- **DATASET RECORDS**
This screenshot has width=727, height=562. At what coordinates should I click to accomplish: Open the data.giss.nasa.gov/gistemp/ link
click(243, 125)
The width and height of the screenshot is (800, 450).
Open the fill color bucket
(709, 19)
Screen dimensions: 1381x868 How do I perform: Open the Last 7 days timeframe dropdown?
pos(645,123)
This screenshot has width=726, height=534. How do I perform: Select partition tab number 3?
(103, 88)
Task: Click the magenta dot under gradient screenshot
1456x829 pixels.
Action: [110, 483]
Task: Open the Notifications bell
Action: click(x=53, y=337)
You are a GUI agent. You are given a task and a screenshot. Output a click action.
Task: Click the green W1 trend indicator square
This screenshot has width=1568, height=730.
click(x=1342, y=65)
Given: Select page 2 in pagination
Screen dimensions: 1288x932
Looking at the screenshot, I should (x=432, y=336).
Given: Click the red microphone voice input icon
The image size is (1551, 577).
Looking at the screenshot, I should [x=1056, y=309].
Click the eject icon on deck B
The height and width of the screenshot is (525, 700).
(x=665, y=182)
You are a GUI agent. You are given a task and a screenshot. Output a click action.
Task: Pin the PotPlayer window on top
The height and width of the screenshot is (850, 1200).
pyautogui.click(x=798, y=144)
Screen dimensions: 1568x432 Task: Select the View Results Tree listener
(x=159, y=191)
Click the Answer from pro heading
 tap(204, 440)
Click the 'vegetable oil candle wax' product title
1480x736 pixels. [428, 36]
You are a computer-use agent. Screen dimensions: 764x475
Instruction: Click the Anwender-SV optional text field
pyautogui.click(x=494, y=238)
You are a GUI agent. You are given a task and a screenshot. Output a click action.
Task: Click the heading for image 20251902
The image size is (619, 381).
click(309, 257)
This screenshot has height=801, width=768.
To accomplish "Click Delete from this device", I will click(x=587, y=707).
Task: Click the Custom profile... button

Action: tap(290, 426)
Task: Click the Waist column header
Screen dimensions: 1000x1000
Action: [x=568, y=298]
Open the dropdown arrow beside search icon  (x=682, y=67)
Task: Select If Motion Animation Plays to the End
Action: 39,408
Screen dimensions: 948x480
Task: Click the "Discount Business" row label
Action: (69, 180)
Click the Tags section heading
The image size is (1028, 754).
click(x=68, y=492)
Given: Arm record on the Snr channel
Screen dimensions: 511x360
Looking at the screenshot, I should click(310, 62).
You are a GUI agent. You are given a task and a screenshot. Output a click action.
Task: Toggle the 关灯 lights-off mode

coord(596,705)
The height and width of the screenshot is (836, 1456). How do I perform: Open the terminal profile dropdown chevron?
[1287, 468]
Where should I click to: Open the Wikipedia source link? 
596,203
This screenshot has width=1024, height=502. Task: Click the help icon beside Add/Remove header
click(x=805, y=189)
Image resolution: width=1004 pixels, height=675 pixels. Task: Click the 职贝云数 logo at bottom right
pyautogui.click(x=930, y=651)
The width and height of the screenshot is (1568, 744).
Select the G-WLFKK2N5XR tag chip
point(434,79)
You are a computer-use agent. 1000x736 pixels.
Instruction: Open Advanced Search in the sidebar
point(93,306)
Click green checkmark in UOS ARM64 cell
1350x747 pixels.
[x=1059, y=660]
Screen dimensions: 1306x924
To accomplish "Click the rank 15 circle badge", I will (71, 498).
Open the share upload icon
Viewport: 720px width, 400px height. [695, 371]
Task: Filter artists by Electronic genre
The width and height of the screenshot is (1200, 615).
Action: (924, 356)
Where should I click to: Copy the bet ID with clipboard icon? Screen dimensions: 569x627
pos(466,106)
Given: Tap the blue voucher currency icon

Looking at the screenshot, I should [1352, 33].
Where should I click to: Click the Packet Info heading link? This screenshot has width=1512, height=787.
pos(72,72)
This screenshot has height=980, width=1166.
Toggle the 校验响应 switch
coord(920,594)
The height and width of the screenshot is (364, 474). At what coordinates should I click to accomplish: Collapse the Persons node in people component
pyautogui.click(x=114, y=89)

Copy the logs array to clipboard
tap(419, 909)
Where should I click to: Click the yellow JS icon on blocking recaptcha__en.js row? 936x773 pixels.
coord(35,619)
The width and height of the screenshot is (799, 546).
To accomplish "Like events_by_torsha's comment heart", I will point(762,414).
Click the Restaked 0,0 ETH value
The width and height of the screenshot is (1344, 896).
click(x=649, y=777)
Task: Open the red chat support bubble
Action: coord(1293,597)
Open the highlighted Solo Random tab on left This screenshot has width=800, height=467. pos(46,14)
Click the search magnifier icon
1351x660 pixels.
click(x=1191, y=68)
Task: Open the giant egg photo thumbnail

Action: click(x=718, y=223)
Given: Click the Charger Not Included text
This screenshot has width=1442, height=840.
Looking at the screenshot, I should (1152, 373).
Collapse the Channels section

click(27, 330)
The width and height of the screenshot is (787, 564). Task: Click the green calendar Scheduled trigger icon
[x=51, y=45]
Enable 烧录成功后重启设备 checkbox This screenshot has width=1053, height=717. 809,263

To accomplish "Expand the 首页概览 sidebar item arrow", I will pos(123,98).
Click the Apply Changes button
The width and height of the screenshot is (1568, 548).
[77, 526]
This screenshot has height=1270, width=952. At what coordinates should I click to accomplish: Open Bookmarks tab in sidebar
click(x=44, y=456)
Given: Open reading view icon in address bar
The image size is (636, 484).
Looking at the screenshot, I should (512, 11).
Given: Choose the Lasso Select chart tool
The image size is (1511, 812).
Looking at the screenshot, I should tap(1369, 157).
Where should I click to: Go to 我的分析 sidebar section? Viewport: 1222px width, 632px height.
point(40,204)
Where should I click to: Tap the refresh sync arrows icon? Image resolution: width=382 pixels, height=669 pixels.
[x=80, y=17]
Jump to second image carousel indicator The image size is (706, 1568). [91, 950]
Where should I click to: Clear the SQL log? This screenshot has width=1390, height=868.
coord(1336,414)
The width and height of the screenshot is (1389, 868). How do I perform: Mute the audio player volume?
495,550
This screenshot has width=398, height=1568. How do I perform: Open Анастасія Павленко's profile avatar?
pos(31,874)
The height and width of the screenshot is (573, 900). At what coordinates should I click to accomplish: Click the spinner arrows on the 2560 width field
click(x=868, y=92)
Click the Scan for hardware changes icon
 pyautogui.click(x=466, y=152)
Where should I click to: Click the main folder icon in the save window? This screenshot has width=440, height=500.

- **OBJECTIVE**
Rewrite the lines in the part that opens with the line containing "Click the 'vegetable" and closes with the line containing "Action: tap(290, 426)", changing "heading" to "header" and leaving everything else as it is. Give only those lines.

- **RESULT FOR THIS EXERCISE**
Click the 'vegetable oil candle wax' product title
1480x736 pixels. [428, 36]
You are a computer-use agent. Screen dimensions: 764x475
Instruction: Click the Anwender-SV optional text field
pyautogui.click(x=494, y=238)
You are a GUI agent. You are given a task and a screenshot. Output a click action.
Task: Click the header for image 20251902
The image size is (619, 381).
click(309, 257)
This screenshot has height=801, width=768.
To accomplish "Click Delete from this device", I will click(x=587, y=707).
Task: Click the Custom profile... button

Action: tap(290, 426)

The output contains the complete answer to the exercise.